*PROBLEM TO WORK ON*: Give back the data in full. Leave nothing out.

*DATA*:
○ ○ ○
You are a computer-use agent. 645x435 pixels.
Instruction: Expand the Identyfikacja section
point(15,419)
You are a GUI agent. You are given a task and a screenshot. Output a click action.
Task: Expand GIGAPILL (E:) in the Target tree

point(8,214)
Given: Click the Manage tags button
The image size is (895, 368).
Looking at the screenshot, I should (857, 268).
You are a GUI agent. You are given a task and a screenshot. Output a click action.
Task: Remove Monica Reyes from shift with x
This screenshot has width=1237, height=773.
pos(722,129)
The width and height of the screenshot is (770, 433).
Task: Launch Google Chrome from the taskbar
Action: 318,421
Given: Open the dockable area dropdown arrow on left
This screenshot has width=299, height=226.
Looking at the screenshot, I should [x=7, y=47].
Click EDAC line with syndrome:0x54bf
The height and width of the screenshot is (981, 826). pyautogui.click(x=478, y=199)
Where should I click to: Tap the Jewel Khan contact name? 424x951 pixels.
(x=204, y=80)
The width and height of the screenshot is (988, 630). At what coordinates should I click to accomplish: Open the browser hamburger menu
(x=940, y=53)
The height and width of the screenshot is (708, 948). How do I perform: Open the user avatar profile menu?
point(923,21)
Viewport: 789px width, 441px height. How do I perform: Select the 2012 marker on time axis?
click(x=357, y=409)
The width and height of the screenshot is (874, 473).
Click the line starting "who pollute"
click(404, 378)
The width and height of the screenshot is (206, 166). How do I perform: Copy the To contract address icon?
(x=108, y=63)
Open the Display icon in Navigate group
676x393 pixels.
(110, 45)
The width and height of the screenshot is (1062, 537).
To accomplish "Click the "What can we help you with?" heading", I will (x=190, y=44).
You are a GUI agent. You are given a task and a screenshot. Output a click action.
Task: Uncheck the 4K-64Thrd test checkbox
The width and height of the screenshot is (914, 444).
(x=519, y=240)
○ ○ ○
*ANSWER TO THE EXERCISE*:
You are a computer-use agent. 645x435 pixels.
Instruction: Expand the Identyfikacja section
point(15,419)
You are a GUI agent. You are given a task and a screenshot. Output a click action.
Task: Expand GIGAPILL (E:) in the Target tree

point(8,214)
Given: Click the Manage tags button
The image size is (895, 368).
Looking at the screenshot, I should (857, 268).
You are a GUI agent. You are given a task and a screenshot. Output a click action.
Task: Remove Monica Reyes from shift with x
This screenshot has width=1237, height=773.
pos(722,129)
The width and height of the screenshot is (770, 433).
Task: Launch Google Chrome from the taskbar
Action: 318,421
Given: Open the dockable area dropdown arrow on left
This screenshot has width=299, height=226.
Looking at the screenshot, I should [x=7, y=47].
Click EDAC line with syndrome:0x54bf
The height and width of the screenshot is (981, 826). pyautogui.click(x=478, y=199)
Where should I click to: Tap the Jewel Khan contact name? 424x951 pixels.
(x=204, y=80)
The width and height of the screenshot is (988, 630). At what coordinates should I click to accomplish: Open the browser hamburger menu
(x=940, y=53)
The height and width of the screenshot is (708, 948). How do I perform: Open the user avatar profile menu?
point(923,21)
Viewport: 789px width, 441px height. How do I perform: Select the 2012 marker on time axis?
click(x=357, y=409)
The width and height of the screenshot is (874, 473).
Click the line starting "who pollute"
click(404, 378)
The width and height of the screenshot is (206, 166). How do I perform: Copy the To contract address icon?
(x=108, y=63)
Open the Display icon in Navigate group
676x393 pixels.
(110, 45)
The width and height of the screenshot is (1062, 537).
To accomplish "Click the "What can we help you with?" heading", I will (x=190, y=44).
You are a GUI agent. You are given a task and a screenshot. Output a click action.
Task: Uncheck the 4K-64Thrd test checkbox
The width and height of the screenshot is (914, 444).
(x=519, y=240)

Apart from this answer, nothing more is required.